The senator spent the next 20 minutes inquiring about the planet’s habitability, volcanoes, caves and dust storms. She watched with wonder as workers showed her a video depicting the rover Curiosity's landing on Mars, gasping as the one-ton vehicle touched down on the surface of the planet.
“Wow!” she said. “Those are good tires!”
She also viewed the footage of the engineers and scientists in Mission Control reacting when they found out Curiosity landed on Mars Aug. 5 at 10:32 p.m.
“Oh my!” she said. “You can’t help it. It’s moving.”
When Feinstein was introduced to engineer Bobak Ferdowsi, the famed “JPL Mohawk Guy,” she nearly mistook him for a musician.
“Do you play musical instruments?” she asked, generating guffaws from a small group of scientists and media.
“I actually play the wake-up songs every morning,” he joked. “No, I’m a flight director.”

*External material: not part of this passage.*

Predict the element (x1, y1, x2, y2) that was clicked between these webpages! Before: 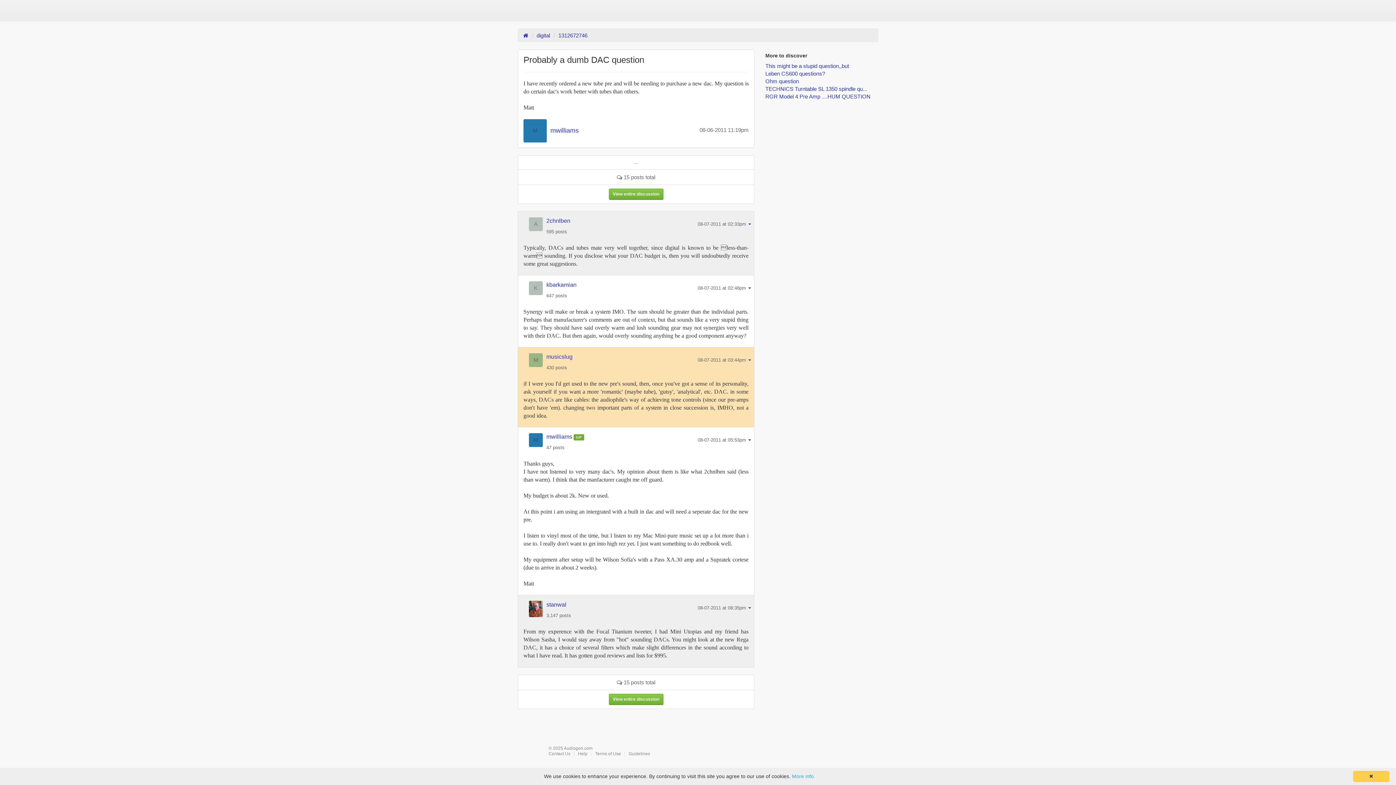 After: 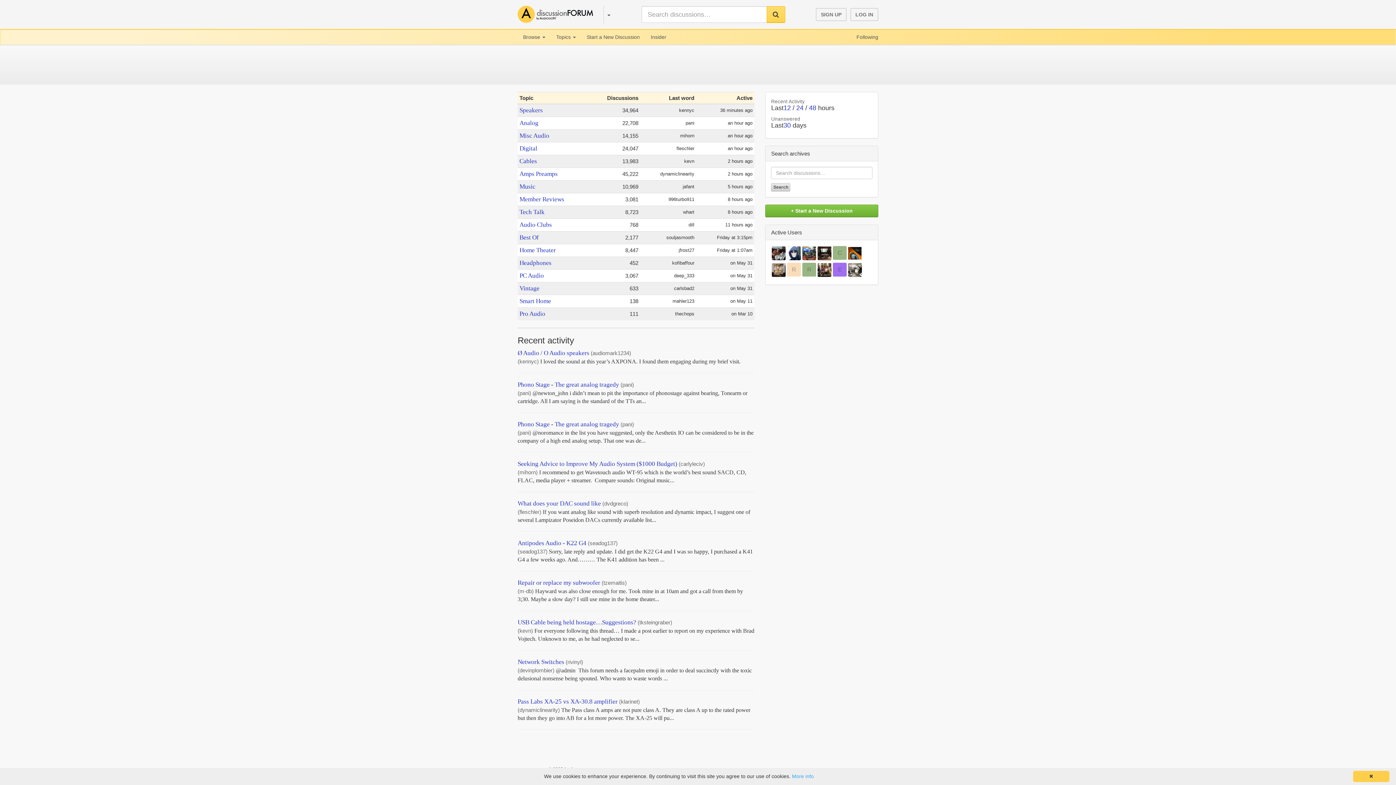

“So you tell that thing what to do?” she asked.
He replied that he does -- sometimes.
“OK, keep up the good work,” she said, “and good luck with the hair.”
Before she left the campus, Feinstein told a crowd of more than 400 JPL workers that they should be able to continue working on missions to Mars if “Congress does its job.”
President Obama's proposed 2013 NASA cuts planetary exploration funding by nearly $300 million. Two pending appropriations bills from the House and Senate aim to restore as much as $100 million of the budget. The overall NASA budget is relatively unchanged from this year.
Feinstein said it’s unlikely that the budget will be sorted out before the election, echoing what Rep. Adam Schiff (D-Burbank) said earlier this month.
“We are at a critical time,” she said. “There is so much uncertainty, with respect to the budget. I can’t say that JPL isn’t going to feel the belt tightening.”
She promised to do her best to restore the planetary science budget and spoke about why she thinks investing in the space agency is important.
“I have so many questions in my mind," she said. "Are there other galaxies? Is time an artificial concept? What’s really out there that we can’t see?”
"All of these things that can be added to man’s knowledge," she said.